Pas de salaire au sens classique : la rémunération est à la commission, selon les contrats placés et le portefeuille en gestion. Un mandataire en assurance la première année gagne souvent entre 20 et 40 k€. Un professionnel installé à 3 exercices dépasse régulièrement 60 k€, et les profils patrimoniaux confirmés franchissent les 100 k€. Tout dépend des branches d'assurance et du volume.
Quels sont les 4 types de couverture d'assurance ?
On regroupe en général les contrats en quatre familles : assurance des personnes (santé, prévoyance, vie), assurance des biens (auto, MRH, professionnel), responsabilité (privée et pro) et contrats financiers de capitalisation. Cette segmentation parle davantage aux clients que les 26 branches d'assurance du Code, et structure les gammes proposées par les compagnies.
Faut-il choisir une seule compagnie ou plusieurs ?

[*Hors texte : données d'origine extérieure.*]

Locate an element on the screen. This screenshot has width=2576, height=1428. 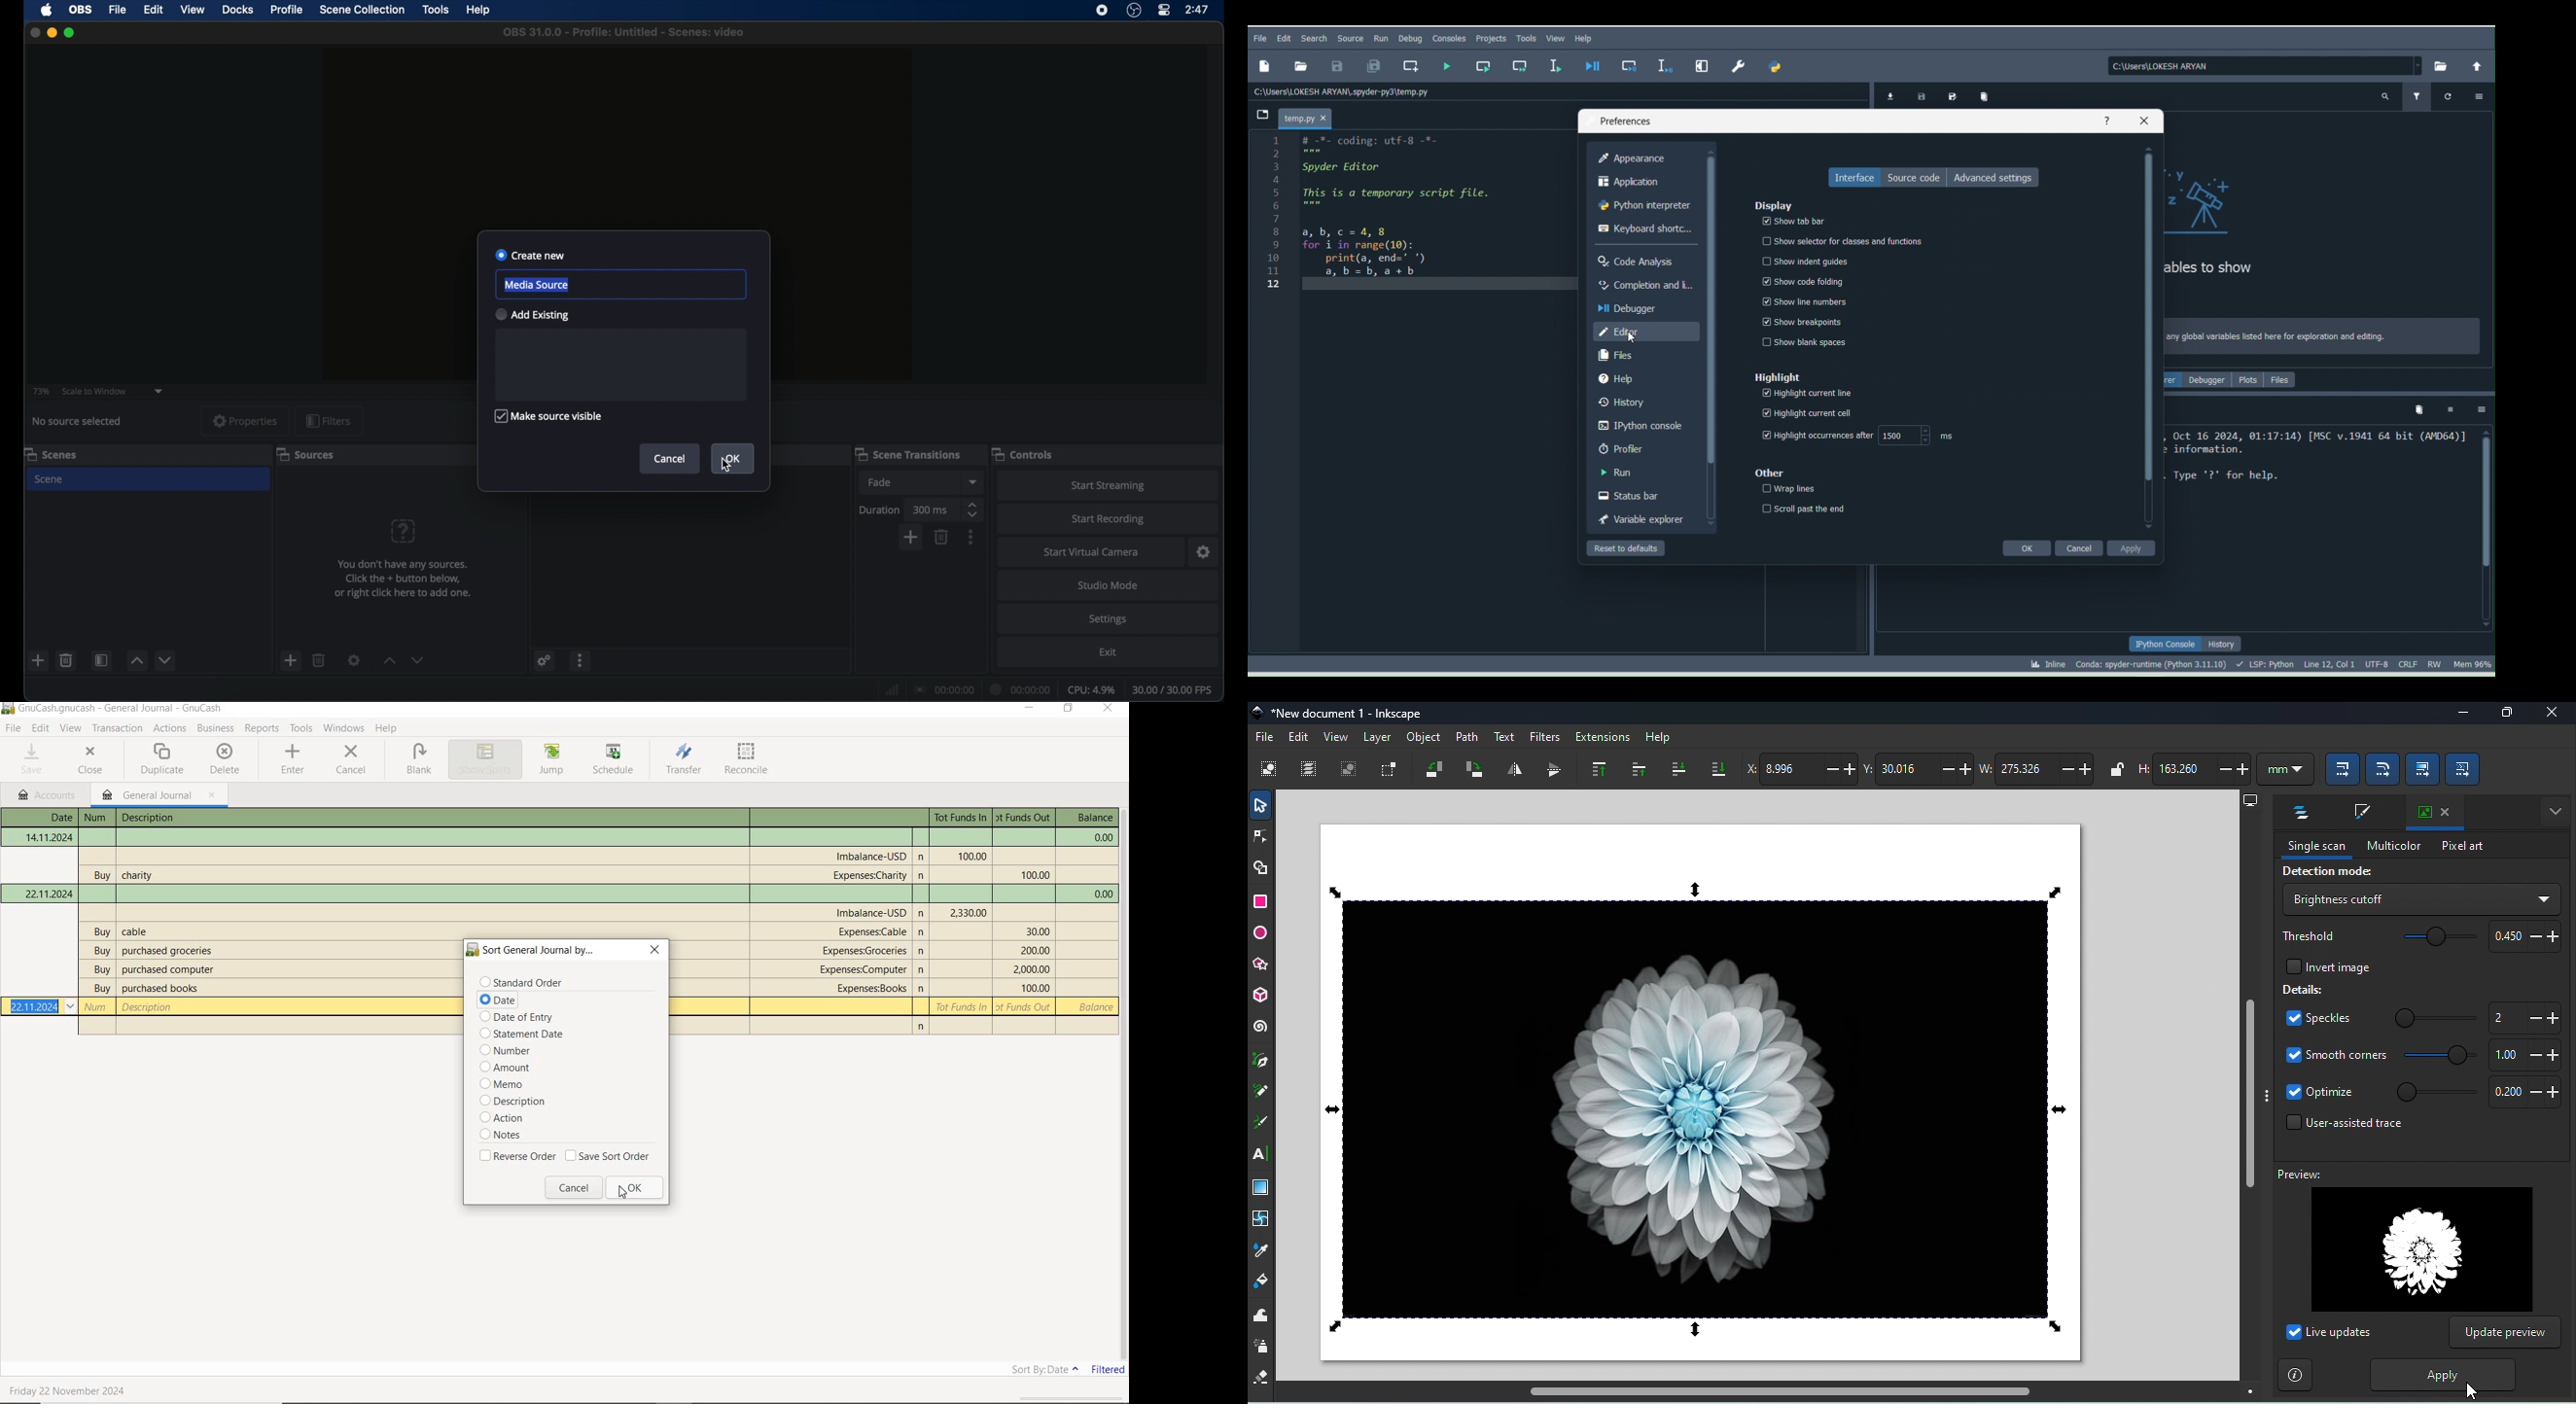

Un mandat exclusif simplifie la formation, le back-office et la relation, mais limite la possibilité de répondre à toutes les demandes. Le multi-mandat (autorisé pour les MIA, encadré pour les MA) donne plus de souplesse mais demande de l'organisation. Règle pratique : démarrer avec une compagnie d'assurance sur deux ou trois branches, puis ouvrir un second mandat complémentaire après 12 mois.
Puis-je cumuler avec une activité salariée ?
Oui, sous réserve de la clause d'exclusivité du contrat de travail et d'une déclaration à l'employeur. Le statut indépendant d'auto-entrepreneur est compatible avec le métier de mandataire en assurance, dans les plafonds de chiffre d'affaires en vigueur. Pour cadrer ce point, notre article agent commercial auto-entrepreneur détaille le régime applicable à cette activité d'indépendant.